Repeat the lines verbatim, starting with the line that contains "Select the Vendor account field 000223" and going on through the line that contains "pos(428,324)", both included.
***
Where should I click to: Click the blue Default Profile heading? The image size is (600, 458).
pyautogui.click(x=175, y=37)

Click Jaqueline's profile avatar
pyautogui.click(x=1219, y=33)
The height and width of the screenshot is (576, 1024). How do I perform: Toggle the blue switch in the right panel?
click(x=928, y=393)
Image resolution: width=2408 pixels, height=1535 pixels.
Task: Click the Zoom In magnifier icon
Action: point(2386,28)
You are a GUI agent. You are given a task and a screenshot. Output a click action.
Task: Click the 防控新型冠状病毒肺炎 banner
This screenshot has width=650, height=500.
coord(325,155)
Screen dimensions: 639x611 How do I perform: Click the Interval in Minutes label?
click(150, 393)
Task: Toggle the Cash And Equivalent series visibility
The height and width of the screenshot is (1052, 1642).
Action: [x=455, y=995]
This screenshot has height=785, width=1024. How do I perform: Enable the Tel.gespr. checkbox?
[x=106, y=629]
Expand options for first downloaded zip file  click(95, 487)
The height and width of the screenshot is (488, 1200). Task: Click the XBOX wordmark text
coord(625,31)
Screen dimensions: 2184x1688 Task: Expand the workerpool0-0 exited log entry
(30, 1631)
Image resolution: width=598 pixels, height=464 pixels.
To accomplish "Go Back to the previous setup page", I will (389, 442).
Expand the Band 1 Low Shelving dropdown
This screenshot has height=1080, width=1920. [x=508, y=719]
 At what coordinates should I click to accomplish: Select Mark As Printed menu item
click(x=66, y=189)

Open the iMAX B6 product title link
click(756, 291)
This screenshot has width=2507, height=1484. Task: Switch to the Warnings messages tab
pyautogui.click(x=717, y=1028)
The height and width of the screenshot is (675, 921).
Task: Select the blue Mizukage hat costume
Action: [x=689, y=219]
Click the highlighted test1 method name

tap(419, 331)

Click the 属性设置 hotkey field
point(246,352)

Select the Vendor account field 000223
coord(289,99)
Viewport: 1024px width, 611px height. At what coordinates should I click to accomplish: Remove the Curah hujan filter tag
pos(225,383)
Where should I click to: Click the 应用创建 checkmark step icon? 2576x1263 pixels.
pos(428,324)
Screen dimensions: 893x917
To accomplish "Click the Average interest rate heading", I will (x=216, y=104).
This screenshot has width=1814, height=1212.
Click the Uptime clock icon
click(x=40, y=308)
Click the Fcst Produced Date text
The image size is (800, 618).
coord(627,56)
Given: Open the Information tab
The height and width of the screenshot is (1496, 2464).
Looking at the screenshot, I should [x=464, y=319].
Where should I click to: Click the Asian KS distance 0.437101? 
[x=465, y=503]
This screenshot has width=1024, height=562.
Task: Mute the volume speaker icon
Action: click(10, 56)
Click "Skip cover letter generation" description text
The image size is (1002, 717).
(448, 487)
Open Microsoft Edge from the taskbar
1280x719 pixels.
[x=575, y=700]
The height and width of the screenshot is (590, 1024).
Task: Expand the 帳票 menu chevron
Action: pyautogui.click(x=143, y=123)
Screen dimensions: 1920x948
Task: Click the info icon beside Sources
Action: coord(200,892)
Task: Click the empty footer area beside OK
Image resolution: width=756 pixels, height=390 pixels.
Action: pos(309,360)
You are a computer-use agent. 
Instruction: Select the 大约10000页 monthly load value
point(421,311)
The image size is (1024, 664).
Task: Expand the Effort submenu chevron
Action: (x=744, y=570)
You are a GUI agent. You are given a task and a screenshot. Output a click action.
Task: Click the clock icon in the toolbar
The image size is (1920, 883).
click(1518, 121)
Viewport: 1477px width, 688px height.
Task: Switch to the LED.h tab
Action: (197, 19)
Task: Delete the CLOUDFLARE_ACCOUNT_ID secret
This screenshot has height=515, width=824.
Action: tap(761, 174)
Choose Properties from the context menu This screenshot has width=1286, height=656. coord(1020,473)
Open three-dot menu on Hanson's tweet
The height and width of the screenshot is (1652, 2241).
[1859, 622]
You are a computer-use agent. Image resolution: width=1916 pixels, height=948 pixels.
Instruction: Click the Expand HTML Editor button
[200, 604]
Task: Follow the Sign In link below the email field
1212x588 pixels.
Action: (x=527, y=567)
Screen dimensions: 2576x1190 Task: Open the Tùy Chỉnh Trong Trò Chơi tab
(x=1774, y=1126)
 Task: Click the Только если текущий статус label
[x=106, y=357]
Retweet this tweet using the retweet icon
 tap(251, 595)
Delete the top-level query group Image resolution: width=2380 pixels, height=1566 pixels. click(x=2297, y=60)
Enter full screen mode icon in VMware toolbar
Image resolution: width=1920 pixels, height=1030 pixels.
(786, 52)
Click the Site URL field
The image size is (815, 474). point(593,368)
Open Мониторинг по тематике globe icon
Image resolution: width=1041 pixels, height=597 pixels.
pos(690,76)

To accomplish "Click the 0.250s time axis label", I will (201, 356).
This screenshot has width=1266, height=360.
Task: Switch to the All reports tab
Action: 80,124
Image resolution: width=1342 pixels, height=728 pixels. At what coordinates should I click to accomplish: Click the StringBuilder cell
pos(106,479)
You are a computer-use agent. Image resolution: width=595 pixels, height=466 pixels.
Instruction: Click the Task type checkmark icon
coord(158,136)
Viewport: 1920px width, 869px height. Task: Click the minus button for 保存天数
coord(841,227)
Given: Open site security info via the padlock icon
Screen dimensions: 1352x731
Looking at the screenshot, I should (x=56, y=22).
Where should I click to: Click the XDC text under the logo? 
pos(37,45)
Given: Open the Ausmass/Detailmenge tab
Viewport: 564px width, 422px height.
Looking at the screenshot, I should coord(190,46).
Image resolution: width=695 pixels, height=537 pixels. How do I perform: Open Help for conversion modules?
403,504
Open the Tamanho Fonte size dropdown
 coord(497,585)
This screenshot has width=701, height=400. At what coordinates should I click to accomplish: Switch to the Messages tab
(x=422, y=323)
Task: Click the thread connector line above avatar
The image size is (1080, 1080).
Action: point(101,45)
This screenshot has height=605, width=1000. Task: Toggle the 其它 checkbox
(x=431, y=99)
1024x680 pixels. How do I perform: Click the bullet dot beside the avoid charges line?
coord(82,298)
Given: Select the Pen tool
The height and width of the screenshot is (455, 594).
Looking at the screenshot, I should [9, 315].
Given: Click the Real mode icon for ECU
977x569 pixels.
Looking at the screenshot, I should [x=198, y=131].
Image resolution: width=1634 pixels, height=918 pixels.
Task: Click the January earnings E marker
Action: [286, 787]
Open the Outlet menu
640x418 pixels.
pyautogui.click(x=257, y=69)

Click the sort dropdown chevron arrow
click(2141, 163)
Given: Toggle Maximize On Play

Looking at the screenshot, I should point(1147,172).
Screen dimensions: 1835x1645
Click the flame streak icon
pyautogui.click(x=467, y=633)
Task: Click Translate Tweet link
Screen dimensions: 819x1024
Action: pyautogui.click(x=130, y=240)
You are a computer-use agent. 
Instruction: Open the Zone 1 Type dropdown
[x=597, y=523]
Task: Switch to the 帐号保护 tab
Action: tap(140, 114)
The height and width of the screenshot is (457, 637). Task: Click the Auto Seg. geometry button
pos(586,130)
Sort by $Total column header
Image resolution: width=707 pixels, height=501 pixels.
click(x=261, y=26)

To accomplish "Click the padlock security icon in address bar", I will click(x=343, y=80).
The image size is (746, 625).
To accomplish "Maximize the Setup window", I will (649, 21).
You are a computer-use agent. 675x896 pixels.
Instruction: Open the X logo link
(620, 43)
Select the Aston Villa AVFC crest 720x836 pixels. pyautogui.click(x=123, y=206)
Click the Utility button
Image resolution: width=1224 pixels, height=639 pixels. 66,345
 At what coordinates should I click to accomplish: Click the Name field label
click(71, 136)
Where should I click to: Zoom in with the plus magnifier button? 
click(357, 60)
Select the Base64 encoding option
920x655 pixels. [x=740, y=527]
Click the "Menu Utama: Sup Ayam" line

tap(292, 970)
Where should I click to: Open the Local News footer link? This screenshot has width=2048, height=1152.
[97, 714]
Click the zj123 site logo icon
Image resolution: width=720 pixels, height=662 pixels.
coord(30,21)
***
ANSWER.
Select the Vendor account field 000223
coord(289,99)
Viewport: 1024px width, 611px height. At what coordinates should I click to accomplish: Remove the Curah hujan filter tag
pos(225,383)
Where should I click to: Click the 应用创建 checkmark step icon? 2576x1263 pixels.
pos(428,324)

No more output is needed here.